- **Activity**
Using the listing below, return every line that includes "computer".

- **Data provided**

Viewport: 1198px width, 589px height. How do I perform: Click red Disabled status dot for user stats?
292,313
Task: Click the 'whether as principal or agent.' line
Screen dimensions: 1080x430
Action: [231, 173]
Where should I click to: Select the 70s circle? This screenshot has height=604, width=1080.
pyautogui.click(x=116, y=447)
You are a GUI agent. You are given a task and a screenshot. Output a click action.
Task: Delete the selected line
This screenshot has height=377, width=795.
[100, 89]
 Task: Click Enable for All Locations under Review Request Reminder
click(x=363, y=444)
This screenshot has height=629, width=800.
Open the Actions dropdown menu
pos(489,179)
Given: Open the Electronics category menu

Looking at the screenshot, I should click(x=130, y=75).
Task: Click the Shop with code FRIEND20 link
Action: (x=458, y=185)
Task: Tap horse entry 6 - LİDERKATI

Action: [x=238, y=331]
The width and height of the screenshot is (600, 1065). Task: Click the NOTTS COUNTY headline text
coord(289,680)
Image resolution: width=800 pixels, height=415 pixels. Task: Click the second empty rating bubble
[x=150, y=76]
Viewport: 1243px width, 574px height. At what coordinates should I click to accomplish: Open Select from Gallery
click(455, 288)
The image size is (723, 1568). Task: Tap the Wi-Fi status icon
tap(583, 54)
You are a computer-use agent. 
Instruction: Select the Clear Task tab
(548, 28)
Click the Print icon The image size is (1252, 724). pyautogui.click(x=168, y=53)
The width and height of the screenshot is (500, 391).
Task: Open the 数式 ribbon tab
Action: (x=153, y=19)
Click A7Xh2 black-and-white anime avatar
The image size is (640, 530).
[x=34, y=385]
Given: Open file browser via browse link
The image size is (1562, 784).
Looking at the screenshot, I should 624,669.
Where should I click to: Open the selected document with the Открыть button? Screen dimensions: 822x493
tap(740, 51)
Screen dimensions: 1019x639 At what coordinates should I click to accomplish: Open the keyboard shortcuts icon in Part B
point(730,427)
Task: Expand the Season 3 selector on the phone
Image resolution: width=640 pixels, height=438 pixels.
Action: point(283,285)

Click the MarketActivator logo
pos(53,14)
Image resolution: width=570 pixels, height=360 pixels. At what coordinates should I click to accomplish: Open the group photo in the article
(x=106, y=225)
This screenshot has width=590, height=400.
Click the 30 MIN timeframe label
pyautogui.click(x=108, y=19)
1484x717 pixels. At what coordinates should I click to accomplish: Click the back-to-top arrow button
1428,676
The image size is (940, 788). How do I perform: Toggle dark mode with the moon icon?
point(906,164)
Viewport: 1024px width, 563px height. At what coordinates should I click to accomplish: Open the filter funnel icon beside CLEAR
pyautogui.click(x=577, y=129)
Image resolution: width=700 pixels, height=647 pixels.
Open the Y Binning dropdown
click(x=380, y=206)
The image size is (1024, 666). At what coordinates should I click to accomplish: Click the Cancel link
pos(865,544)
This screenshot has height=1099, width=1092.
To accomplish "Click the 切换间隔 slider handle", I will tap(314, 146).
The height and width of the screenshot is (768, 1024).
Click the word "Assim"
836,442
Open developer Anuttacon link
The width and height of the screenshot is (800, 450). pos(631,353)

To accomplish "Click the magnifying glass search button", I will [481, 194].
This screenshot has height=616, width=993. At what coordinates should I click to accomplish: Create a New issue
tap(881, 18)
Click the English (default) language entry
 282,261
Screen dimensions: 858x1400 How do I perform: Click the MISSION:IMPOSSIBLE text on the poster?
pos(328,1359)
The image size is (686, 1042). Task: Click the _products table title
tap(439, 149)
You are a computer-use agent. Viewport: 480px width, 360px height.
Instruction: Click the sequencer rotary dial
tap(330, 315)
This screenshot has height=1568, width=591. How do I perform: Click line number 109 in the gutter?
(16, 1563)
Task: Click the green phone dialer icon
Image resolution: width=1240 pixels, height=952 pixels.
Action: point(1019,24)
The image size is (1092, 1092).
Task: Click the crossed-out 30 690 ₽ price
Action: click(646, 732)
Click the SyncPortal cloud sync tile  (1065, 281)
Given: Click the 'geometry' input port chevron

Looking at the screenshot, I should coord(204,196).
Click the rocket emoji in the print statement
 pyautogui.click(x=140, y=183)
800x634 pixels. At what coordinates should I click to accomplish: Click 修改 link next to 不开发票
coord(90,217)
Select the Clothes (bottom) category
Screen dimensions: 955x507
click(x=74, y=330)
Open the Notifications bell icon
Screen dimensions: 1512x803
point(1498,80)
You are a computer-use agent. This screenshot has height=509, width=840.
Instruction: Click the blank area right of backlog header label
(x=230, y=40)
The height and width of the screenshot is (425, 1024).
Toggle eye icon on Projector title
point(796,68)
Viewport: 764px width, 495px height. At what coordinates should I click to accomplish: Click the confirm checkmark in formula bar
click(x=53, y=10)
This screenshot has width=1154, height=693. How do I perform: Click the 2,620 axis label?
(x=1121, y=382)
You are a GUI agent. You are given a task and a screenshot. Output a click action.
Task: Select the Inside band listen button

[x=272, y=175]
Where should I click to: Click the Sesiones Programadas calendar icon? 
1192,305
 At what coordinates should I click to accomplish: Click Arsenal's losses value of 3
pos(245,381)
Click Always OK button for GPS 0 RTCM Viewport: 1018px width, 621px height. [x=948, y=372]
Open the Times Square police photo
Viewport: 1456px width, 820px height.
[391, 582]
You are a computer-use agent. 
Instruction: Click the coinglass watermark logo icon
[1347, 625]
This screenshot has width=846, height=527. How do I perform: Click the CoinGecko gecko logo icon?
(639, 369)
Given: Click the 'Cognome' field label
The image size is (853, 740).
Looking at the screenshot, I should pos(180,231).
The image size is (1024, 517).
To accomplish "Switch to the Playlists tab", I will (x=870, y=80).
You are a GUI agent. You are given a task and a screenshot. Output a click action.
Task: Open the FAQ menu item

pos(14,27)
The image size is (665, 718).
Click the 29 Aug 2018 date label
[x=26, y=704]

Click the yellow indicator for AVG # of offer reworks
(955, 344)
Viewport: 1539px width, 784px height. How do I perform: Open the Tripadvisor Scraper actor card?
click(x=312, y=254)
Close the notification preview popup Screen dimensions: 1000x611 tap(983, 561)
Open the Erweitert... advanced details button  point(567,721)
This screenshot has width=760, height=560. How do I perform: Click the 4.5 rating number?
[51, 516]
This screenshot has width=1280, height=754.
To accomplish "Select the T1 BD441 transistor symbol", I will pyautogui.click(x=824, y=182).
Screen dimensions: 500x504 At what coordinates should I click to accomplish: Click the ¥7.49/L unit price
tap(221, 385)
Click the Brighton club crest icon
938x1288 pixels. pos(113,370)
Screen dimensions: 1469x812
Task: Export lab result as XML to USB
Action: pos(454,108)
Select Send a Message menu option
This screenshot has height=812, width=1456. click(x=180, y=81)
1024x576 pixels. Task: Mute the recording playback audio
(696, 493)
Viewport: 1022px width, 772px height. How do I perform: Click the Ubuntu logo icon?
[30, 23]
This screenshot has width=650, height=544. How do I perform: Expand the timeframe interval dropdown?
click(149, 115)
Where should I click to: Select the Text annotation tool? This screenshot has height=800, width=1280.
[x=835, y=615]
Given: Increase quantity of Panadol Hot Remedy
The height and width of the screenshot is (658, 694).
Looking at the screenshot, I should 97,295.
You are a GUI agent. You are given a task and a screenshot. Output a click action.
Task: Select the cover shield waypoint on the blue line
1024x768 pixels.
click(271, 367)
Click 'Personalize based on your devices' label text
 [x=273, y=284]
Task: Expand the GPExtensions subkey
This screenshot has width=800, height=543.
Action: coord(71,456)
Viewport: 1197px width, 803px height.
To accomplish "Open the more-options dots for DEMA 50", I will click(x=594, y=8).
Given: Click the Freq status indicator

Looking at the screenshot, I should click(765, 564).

- **Response for this exercise**
You are a computer-use agent. 
You are a computer-use agent. Viewport: 480px width, 360px height.
You are a computer-use agent. This screenshot has height=509, width=840.
You are a computer-use agent. 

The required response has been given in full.